● **AUFGABE 1**: Übertragen Sie aus dem Auszug zur bröckelnden AfD-Brandmauer in der Wirtschaft den Satz „Der Schritt sorgt für Aufruhr, denn die Familienunternehmer gelten als tonangebend für Mittelstand und Industrie.“ ins Englische.
● **AUFGABE 2**: Schreiben Sie den Text über Wirtschaftsverbände und die AfD-Brandmauer im Anschluss an seinen letzten Satz weiter.

┌─ AUSZUG

Ein Riss geht durch die deutsche Wirtschaft: Die jahrzehntelange Brandmauer zur AfD bröckelt. Doch wer stellt sich wirklich hinter den Tabubruch – und wer stemmt sich dagegen?
Die Familienunternehmer sprengen das Tabu

Mit einem Paukenschlag hat der Verband Die Familienunternehmer erklärt, künftig auch den Dialog mit der AfD zu suchen. Präsidentin Marie-Christine Ostermann begründet den Kurswechsel damit, dass Ausgrenzung „nicht von Erfolg gekrönt“ gewesen sei. Aus der knapp 6 500 Mitglieder starken Lobby-Gruppe kommen überraschend viele zustimmende Rückmeldungen.
Der Schritt sorgt für Aufruhr, denn die Familienunternehmer gelten als tonangebend für Mittelstand und Industrie. Ist dies der Dammbruch, der andere Branchen mitreißt? – weiter geht’s mit den ersten politischen Reaktionen …
CSU & Co. schlagen Alarm

Kaum war das neue Kurs-Papier veröffentlicht, wetterte CSU-Generalsekretär Martin Huber: Wer die AfD hofiere, „legt die Axt an das Fundament unserer sozialen Marktwirtschaft“. Ähnlich scharf reagierten SPD- und Grünen-Spitzen, die von „Brandstiftung“ sprachen.
Dennoch bleibt der Vorstoß nicht ohne Wirkung: Hinter verschlossenen Türen fragen sich weitere Verbände, ob Schweigen noch reicht. Welche Traditionshandwerker nun ins Grübeln geraten, zeigt die nächste Folie …
Bäckerhandwerk: Gesprächsbereit – unter Vorbehalt

Der Zentralverband des Deutschen Bäckerhandwerks betont, man suche die AfD nicht aktiv – doch wenn Abgeordnete um Termine bäten, „gebiete der Respekt vor dem Amt, zu sprechen“. Zugleich verweist Dr. Friedemann Berg auf rote Linien bei Europa-, Russland- und Migrationspolitik.

└─
┌─ DATENSATZINHALT

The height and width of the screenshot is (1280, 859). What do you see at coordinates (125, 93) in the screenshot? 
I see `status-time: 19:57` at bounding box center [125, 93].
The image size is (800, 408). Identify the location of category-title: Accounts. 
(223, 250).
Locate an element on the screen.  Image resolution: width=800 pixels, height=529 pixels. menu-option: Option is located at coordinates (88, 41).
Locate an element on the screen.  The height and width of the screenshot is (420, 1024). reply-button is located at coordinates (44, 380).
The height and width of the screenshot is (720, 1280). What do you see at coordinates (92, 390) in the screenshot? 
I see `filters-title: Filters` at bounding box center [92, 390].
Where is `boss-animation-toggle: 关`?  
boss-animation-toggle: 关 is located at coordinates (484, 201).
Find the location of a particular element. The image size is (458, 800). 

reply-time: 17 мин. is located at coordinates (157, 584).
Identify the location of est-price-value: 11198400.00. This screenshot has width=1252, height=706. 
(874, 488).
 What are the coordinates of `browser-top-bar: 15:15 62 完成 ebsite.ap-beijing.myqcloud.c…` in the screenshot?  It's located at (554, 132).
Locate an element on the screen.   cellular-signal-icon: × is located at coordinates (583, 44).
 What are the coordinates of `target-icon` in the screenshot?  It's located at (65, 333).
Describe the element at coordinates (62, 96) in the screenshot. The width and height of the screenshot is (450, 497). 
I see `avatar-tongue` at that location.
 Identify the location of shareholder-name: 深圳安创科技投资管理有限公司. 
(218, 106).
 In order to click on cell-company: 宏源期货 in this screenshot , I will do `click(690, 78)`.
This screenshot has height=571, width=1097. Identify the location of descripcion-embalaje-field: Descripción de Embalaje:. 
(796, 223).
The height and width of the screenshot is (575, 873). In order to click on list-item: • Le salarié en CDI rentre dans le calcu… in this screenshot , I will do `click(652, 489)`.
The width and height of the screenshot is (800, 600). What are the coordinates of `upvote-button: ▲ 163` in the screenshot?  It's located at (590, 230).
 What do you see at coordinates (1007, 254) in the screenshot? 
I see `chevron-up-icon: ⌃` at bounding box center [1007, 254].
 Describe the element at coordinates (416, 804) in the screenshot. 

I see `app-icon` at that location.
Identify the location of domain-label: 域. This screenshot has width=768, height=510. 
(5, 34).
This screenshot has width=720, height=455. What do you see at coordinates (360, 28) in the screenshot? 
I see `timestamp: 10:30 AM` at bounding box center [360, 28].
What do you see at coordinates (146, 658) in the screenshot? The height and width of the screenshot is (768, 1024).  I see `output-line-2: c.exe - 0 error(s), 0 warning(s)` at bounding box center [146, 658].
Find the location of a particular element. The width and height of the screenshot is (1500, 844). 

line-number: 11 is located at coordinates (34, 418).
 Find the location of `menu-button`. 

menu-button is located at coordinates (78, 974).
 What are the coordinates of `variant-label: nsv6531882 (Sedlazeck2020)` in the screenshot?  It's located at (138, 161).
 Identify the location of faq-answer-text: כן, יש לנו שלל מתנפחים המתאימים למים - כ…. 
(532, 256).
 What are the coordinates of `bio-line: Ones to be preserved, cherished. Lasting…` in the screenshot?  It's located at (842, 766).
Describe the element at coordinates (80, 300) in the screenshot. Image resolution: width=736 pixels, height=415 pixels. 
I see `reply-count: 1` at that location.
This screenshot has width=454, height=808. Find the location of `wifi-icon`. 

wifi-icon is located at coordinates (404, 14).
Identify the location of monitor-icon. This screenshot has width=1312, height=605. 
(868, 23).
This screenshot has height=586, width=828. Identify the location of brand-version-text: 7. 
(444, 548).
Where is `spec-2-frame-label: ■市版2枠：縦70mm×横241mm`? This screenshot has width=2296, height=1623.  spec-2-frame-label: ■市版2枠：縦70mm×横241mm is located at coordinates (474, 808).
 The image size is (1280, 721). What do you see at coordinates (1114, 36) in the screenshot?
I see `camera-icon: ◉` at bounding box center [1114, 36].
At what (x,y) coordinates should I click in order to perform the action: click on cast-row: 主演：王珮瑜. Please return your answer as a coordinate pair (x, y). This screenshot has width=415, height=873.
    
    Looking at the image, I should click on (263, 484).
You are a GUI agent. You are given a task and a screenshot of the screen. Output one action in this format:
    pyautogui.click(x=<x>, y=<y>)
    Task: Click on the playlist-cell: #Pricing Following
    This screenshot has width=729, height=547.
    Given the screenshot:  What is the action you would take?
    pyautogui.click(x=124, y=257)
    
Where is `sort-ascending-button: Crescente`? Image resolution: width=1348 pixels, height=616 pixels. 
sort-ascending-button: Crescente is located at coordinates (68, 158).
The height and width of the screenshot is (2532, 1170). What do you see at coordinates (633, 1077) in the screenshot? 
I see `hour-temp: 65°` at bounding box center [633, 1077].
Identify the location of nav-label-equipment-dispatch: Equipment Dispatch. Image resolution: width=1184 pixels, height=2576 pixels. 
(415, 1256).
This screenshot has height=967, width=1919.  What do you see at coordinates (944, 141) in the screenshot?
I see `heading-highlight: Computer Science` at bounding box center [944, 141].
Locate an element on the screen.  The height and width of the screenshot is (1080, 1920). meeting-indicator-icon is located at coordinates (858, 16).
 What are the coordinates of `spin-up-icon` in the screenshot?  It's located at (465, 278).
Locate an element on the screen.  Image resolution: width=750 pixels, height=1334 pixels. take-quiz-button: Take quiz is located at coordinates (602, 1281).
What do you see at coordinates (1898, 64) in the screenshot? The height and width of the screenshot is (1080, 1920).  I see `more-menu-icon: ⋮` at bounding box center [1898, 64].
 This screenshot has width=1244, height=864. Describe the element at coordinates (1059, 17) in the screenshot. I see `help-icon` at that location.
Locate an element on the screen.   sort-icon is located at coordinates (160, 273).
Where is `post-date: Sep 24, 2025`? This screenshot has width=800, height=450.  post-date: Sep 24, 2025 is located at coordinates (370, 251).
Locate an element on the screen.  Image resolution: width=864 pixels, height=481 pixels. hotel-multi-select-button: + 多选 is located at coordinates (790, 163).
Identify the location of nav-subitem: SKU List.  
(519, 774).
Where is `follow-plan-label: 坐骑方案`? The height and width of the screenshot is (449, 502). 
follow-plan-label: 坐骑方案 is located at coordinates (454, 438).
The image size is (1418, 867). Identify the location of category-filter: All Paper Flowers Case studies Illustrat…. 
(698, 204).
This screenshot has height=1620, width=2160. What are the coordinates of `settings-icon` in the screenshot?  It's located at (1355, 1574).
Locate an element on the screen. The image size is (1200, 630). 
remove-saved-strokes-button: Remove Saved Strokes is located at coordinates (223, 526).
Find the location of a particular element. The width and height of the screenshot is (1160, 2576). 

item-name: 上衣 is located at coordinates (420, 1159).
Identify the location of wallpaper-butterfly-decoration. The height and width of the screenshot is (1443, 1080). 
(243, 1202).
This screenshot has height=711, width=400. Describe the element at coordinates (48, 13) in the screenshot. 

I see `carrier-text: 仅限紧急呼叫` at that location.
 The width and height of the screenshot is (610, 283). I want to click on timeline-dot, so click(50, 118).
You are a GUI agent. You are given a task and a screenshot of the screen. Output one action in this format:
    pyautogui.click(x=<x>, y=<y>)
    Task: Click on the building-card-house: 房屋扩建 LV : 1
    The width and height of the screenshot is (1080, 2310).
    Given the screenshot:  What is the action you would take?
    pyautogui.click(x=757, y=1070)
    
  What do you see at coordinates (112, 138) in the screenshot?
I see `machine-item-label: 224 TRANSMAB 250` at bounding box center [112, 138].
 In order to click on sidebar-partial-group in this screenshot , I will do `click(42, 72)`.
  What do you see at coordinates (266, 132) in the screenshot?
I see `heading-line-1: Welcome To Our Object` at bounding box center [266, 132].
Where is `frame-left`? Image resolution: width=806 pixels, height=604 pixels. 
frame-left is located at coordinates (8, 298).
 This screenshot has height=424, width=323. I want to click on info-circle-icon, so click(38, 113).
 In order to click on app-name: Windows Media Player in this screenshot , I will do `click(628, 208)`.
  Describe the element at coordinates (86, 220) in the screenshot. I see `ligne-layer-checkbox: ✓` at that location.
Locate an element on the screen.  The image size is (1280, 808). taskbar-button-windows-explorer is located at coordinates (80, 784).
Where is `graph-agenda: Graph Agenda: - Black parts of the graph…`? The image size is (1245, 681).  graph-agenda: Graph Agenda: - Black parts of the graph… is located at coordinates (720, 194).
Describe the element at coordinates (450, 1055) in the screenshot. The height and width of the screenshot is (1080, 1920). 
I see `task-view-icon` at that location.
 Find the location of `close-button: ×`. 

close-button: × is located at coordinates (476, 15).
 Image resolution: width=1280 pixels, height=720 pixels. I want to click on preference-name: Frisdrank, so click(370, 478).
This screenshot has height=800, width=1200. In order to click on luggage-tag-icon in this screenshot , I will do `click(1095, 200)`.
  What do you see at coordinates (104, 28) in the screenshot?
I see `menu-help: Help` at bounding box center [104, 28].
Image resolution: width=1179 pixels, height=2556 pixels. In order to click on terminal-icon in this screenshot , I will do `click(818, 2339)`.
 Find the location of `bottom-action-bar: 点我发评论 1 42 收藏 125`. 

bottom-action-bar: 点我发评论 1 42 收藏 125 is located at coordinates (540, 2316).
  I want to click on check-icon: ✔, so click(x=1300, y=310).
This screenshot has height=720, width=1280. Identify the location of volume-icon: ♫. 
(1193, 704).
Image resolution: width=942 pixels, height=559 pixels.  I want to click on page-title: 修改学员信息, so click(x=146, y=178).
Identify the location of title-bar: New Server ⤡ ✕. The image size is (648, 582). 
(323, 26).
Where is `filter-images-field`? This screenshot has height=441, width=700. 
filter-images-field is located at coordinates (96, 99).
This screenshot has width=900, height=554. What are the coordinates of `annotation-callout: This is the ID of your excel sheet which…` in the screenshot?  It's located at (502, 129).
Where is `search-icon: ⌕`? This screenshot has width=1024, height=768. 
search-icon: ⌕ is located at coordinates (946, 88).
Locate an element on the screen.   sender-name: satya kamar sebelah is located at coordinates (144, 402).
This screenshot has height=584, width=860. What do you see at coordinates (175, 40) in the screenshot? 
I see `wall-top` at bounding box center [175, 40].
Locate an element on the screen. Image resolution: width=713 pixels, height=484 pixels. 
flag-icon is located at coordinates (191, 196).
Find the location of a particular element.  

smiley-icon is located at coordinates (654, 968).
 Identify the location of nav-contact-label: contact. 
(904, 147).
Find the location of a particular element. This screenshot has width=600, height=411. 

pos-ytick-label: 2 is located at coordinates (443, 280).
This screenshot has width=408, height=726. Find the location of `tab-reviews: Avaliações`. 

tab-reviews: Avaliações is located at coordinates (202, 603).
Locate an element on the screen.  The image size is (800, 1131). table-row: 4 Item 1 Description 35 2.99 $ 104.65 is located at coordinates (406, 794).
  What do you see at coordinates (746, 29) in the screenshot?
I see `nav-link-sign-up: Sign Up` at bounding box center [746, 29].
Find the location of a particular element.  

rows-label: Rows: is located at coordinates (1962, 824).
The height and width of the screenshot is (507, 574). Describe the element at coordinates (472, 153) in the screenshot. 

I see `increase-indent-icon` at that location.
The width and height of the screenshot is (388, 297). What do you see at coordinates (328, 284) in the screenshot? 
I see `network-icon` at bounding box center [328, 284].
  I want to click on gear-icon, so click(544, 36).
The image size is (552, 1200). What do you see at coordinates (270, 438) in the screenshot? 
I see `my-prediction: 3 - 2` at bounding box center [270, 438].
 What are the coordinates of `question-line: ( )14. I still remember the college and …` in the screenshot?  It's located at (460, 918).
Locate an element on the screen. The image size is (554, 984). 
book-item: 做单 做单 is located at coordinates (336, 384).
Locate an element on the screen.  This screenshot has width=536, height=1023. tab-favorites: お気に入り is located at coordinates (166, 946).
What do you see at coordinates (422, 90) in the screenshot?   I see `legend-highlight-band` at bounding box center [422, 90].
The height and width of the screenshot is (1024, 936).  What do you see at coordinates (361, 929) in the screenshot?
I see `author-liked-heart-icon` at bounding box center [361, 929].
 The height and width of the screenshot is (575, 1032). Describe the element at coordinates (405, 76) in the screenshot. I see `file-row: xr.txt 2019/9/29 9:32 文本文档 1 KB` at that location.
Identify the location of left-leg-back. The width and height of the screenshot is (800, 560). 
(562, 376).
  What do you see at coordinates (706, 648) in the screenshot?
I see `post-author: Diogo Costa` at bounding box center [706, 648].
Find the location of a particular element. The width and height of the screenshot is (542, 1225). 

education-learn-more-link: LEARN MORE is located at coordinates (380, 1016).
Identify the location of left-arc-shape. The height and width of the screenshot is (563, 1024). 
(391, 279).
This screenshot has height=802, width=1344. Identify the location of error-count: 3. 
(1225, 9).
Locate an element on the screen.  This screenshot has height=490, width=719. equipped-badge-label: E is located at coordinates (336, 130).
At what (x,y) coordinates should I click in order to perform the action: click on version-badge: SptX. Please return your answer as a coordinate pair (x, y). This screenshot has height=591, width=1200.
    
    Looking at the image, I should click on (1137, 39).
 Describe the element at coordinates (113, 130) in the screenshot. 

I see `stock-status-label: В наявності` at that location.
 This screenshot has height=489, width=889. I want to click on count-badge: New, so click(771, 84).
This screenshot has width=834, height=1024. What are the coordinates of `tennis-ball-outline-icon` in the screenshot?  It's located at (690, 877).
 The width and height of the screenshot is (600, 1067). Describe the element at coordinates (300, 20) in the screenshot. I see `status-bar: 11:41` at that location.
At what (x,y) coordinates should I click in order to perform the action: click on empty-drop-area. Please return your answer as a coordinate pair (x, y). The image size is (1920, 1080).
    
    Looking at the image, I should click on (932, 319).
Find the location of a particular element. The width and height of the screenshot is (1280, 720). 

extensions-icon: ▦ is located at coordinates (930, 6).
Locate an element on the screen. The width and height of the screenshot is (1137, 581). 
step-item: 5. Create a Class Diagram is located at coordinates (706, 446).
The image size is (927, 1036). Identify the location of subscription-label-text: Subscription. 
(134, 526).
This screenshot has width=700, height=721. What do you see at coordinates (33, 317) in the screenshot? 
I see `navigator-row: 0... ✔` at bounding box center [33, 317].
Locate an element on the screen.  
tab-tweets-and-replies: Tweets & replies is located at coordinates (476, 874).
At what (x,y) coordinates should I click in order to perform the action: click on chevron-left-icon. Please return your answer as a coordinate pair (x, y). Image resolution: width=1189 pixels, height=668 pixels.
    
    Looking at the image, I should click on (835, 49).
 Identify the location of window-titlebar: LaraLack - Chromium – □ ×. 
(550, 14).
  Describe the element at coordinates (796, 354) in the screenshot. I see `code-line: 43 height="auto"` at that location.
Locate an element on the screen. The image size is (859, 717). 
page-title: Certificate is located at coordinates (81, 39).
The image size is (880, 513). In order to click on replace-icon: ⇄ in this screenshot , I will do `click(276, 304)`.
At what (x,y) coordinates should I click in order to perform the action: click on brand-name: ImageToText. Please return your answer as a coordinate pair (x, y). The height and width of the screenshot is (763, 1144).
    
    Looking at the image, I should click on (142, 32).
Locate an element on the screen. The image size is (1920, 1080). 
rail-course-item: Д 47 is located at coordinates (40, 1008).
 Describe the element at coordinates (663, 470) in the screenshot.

└─

● **ANTWORT 1**: The move is causing an uproar, because Die Familienunternehmer are regarded as setting the tone for small and medium-sized businesses and industry.

● **ANTWORT 2**:
Damit signalisiert erstmals ein stark verwurzeltes Handwerk Öffnung. Steht jetzt auch die Landwirtschaft vor einem Kurswechsel? – wir werfen einen Blick auf die Familien-Bauern …
Familien-Bauern wollen reden

Max von Elverfeldt, Präsident der Familienbetriebe Land und Forst, hält Dialog mit allen demokratisch gewählten Parteien für Pflicht: „Nur so vertreten wir unsere Mitglieder wirksam.“ Seine Bauern-Lobby vertritt tausende Höfe und Forstbetriebe.
Der Verweis auf „Unparteilichkeit“ könnte Nachahmer ermutigen – zugleich wächst der Druck der Basis, die steigende AfD-Umfragewerte spürt. Doch mächtige Industriekapitäne halten weiter dagegen, wie die nächste Seite zeigt …
Schwergewichtige Gegenwehr aus Industrie & Handel

Der Bundesverband der Deutschen Industrie (BDI) und der Verband der Chemischen Industrie (VCI) lehnen Gespräche strikt ab: Die AfD gefährde „stabile Rahmenbedingungen“. Auch der Markenverband sieht „keine Schnittmenge“ mit populistischen Kräften.
Diese Branchenhüter pochen auf internationale Reputation und warnen vor einem „Standortschaden“. Reichen ihre Mahnungen, um die Brandmauer zu retten – oder ist der Einsturz nicht mehr aufzuhalten? Die Antwort folgt im Finale …
Brandmauer am Scheideweg – was jetzt?

Noch herrscht Machtkampf zwischen Öffnung und Abgrenzung: Während Bäcker und Bauern das Gespräch nicht länger ausschließen, stemmen sich Konzerne und Handelsriesen gegen jede Normalisierung. Entscheidend wird, ob weitere Mittelstands-Verbände umschwenken – sie könnten der AfD erstmals flächendeckend wirtschaftliche Legitimation verschaffen.
Damit steht fest: Die Brandmauer wankt, gefallen ist sie noch nicht. Ob der Tabubruch Einzelereignis bleibt oder zur Lawine wird, entscheidet sich in den kommenden Monaten – wenn die nächste Verbandsrunde Farbe bekennen muss.